**PROBLEM STATEMENT:** Begin with the line that holds "Click the 30 % y-axis tick label" and retype through the last line of the listing below, exactly; pictures are not part of the copy.

**TASK INPUTS:**
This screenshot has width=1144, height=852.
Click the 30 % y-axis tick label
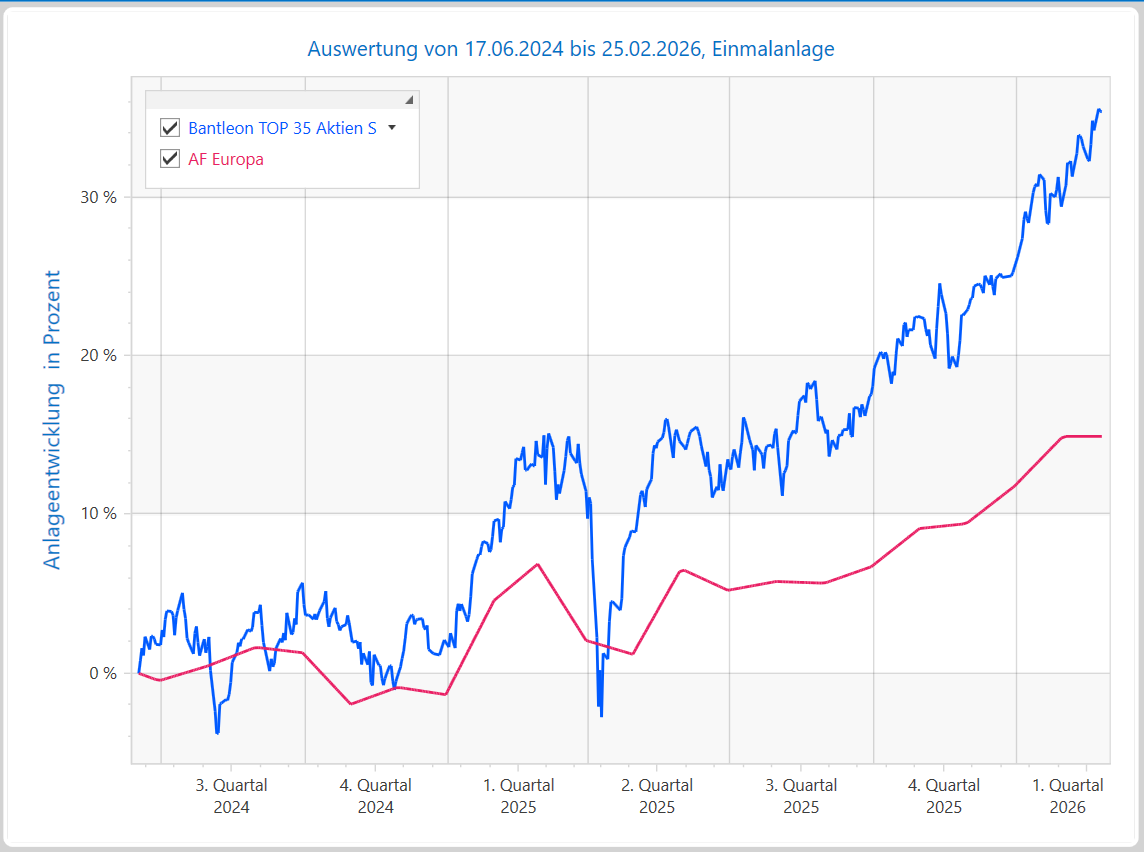[x=99, y=197]
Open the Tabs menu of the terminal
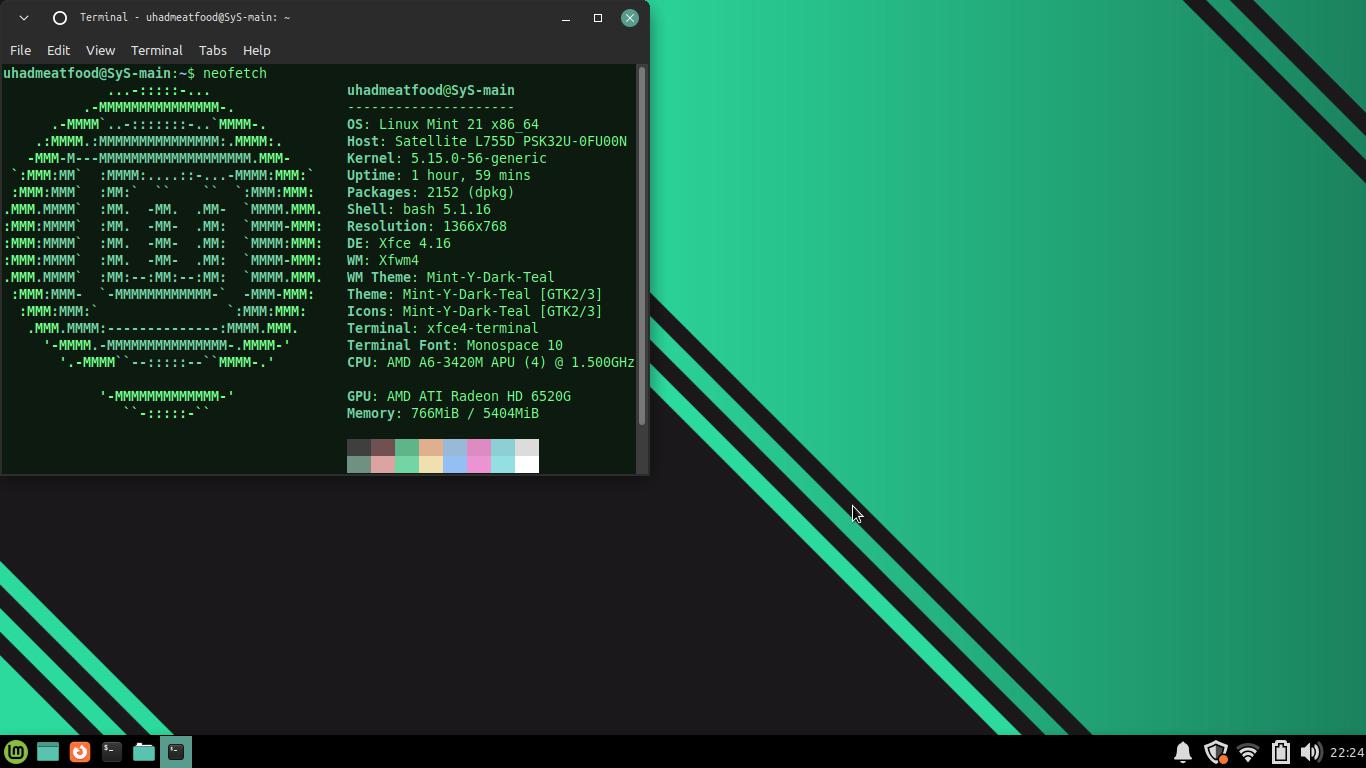 [x=212, y=50]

**RESPONSE TO THIS EXERCISE:**
Click the 30 % y-axis tick label
[x=99, y=197]
Open the Tabs menu of the terminal
 [x=212, y=50]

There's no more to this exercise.